─── Exercise input

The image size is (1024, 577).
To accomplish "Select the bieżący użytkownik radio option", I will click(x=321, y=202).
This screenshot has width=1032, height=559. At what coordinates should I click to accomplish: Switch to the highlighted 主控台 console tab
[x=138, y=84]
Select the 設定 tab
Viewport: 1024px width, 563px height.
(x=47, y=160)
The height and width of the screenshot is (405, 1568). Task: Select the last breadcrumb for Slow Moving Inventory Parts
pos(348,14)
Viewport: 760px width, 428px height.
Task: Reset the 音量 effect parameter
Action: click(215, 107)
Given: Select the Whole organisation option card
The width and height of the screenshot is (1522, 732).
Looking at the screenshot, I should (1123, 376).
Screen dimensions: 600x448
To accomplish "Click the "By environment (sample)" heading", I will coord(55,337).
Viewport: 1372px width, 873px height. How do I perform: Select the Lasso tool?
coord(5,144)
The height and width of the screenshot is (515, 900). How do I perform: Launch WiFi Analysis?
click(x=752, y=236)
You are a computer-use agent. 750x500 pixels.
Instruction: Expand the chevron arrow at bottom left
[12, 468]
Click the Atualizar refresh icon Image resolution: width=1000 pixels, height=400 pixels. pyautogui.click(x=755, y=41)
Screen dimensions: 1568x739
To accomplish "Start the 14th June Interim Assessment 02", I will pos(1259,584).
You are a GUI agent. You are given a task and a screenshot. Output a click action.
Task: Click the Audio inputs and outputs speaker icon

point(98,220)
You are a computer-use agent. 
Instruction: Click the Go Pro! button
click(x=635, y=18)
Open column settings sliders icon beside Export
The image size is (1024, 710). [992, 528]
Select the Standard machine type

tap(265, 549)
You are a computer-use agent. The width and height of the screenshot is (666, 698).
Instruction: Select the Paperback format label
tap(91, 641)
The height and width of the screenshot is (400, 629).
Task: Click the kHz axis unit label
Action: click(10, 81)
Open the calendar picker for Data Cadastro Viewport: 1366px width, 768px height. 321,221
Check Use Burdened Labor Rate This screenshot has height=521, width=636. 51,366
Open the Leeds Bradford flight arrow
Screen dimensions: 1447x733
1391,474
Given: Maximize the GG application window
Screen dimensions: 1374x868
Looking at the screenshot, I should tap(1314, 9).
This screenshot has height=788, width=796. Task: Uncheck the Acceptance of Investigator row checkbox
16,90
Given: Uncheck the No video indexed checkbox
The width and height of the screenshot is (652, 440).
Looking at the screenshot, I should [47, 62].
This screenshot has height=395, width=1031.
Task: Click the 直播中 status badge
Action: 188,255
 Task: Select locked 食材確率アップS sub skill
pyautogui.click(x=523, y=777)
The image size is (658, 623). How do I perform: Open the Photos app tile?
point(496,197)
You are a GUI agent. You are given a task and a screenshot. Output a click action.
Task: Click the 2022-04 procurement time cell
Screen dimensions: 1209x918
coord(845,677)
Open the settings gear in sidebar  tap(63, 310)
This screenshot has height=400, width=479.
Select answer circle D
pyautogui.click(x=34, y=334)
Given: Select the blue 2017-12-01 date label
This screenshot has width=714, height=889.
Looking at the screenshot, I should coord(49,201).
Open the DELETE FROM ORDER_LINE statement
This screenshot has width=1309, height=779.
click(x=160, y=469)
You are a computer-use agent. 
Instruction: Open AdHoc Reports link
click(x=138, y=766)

──────

*Instructions for the task*:
Working from the data above, extract solely the lines from the one containing "Select the Standard machine type" through the one containing "Open the calendar", exactly as they appear, both included.

*Response to the task*:
Select the Standard machine type

tap(265, 549)
You are a computer-use agent. The width and height of the screenshot is (666, 698).
Instruction: Select the Paperback format label
tap(91, 641)
The height and width of the screenshot is (400, 629).
Task: Click the kHz axis unit label
Action: click(10, 81)
Open the calendar picker for Data Cadastro Viewport: 1366px width, 768px height. 321,221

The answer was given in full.